Heavy reliance on ORM software has been pointed to as a major factor in producing poorly designed databases
I've actually seen the opposite: supposedly optimized DB-first designs that fall apart when the real use cases are implemented. In any case, it's a developer failure; you can do poorly with or without an ORM
Not suited at all for batch processing
Absolutely not true. NH has many features specifically designed for batch processing, like Stateless Sessions. Of course it's hard to beat the performance of a SP running in the DB server, but apart from that, it'll usually do just as well as adhoc ADO.NET code.
No code generation or code designer
False. There are several products that provide that. Check http://nhforge.org/wikis/general/commercial-product-ecosystem.aspx
Bad reputation due to lazy coding
If you do SELECT * FROM TABLE it will perform badly too. I fail to see how NH is to blame.
It's not from Microsoft
Neither are Oracle, the iPod or BMWs, yet people use them
It's open source
There is commercial support available. And, unlike what happens with MS products, the support is provided by people who know the internals and can fix them in a few hours instead of a few years.
When your manager decides which technology you have to use, your manager should be able to understand the technical reasons. Otherwise, he should trust the developers (they have the knowledge to make the decision) to decide. I can think of more useful things for a manager than making technical decisions he does not understand enough.
When your boss is like Dilberts pointy haired boss, I would go for the time and money saving argument (for every technical decision the manager wants to be involved in).
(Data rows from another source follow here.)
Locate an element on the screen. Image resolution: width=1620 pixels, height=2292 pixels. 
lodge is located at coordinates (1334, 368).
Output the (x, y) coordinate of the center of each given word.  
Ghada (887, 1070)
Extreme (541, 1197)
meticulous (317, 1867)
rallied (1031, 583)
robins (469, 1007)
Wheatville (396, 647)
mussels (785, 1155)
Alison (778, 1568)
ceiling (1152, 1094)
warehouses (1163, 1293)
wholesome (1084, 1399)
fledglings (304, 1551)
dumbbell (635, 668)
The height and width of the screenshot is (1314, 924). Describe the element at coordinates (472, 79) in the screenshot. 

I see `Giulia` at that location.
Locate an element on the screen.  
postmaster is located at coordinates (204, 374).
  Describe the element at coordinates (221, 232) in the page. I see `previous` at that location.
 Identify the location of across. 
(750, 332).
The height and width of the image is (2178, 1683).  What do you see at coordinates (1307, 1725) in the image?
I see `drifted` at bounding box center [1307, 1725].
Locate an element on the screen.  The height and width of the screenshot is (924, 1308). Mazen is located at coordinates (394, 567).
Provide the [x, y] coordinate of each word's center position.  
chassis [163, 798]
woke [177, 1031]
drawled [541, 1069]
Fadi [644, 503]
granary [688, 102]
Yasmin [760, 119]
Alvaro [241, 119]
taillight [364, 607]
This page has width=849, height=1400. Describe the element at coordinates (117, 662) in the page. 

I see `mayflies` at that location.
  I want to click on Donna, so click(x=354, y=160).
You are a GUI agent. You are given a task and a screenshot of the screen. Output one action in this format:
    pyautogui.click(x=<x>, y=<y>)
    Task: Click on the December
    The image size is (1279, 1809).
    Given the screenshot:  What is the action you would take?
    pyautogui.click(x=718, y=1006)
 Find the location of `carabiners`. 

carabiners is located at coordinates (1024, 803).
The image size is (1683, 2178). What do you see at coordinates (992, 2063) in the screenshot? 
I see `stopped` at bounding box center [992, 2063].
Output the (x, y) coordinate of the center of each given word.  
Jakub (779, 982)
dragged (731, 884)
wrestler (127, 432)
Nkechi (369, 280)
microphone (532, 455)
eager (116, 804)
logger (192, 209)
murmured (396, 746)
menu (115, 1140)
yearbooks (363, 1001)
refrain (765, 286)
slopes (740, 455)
Take a look at this list of features of a real-world ORM. For any non-trivial project you will eventually end up using 80%+ of those features. So, either you can build those features yourself or you can use NHibernate. If you choose to build it yourself, be prepared to invest about $7.5M and 140 person years. Or you can just use NHibernate, save the money and effort, and benefit from the huge knowledge base available on the net, books, community, etc, and even use (if necessary) one of the high-quality commercial support providers available.
You need to express it in terms of time and money - impact on development and maintenance time and impact on user time. ORM use is way too often the cause of a system that is strangling itself in poor performance (and which is now too far along the design path to change), so you need to address to the managers how you intend to avoid doing this. Frankly dev time and maintenance time are peanuts compared to wasted users time from bad implementation of an ORM. Yes it can be done right to avoid that but it usually is not. Often this is because the devs who use ORM don't understand databases and don't want to understand databases. ORM in the hands of a database expert, good thing, ORM in the hands of an application programmer who can't write basic SQL and who doesn't even understand joins, disaster waiting to happen.
No code generation or code designer
As Diego pointed out, there are third party tools. However, I would like to stress that NOT having to use a designer is a strength of NHibernate. Designers typically don't scale in the following ways:
- What good is a design surface when an application has many, many entities? A visual designer just slows you down with noise at that point.
- Designers typically have issues with merging. They work great when only one developer needs to edit the model at a time. The more devs you have on a project, the more potential trouble there is for merging the designer files.